1. Compute the threshold from the session info. It should be `f + 1`, where `n = 3f + k`, where `k in {1, 2, 3}`, and `n` is the number of validators.
1. Set the various fields of `Interaction` based on the validator lists in `session_info`. Compute a random shuffling of the validator indices.
1. Set the `to_state` sender to be equal to a clone of `state.from_interaction_tx`.
1. Initialize `received_chunks` to an empty set, as well as `requesting_chunks`.

Launch the interaction as a background task running `interaction_loop(interaction)`.

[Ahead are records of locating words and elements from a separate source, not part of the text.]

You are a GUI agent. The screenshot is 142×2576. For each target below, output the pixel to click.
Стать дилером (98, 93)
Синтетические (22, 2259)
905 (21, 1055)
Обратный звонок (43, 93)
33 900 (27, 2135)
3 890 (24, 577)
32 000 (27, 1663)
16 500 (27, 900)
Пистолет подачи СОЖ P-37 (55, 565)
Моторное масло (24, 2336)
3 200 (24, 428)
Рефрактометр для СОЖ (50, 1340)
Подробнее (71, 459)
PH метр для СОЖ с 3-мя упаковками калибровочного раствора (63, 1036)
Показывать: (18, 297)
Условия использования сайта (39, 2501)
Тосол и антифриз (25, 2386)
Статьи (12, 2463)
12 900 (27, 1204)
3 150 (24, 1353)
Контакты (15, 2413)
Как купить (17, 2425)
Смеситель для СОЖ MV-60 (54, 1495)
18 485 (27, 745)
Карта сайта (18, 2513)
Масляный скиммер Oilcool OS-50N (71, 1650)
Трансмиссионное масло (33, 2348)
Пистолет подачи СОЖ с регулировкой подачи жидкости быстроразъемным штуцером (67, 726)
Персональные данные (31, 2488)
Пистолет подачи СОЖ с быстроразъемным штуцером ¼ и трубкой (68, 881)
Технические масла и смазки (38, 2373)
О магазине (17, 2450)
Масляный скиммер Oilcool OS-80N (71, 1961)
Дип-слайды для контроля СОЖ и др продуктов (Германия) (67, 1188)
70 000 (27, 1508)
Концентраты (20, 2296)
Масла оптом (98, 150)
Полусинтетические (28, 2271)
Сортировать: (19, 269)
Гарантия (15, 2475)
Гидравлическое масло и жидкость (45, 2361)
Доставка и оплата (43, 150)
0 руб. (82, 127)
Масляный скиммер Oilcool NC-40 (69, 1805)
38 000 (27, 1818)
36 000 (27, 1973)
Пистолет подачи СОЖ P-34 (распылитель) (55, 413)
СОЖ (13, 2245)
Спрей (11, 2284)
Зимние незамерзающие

#### `interaction_loop(interaction)`

```rust
// How many parallel requests to have going at once.
const N_PARALLEL: usize = 50;
```

Loop:
  * Poll for new updates from `requesting_chunks`. Check merkle proofs of any received chunks, and any failures should lead to issuance of a `FromInteraction::ReportPeer` message.
  * If `received_chunks` has more than `threshold` entries, attempt to recover the data. If that fails, or a re-encoding of it doesn't match the expected erasure root, break and issue a `FromInteraction::Concluded(RecoveryError::Invalid)`. Otherwise, issue a `FromInteraction::Concluded(Ok(()))`.
  * While there are fewer than `N_PARALLEL` entries in `requesting_chunks`,
    * Pop the next item from `shuffling`. If it's empty and `requesting_chunks` is empty, break and issue a `FromInteraction::Concluded(RecoveryError::Unavailable)`.
    * Initialize `(tx, rx)`.
    * Issue a `FromInteraction::MakeRequest(validator, candidate_hash, validator_index, tx)`.
    * Add `rx` to `requesting_chunks`.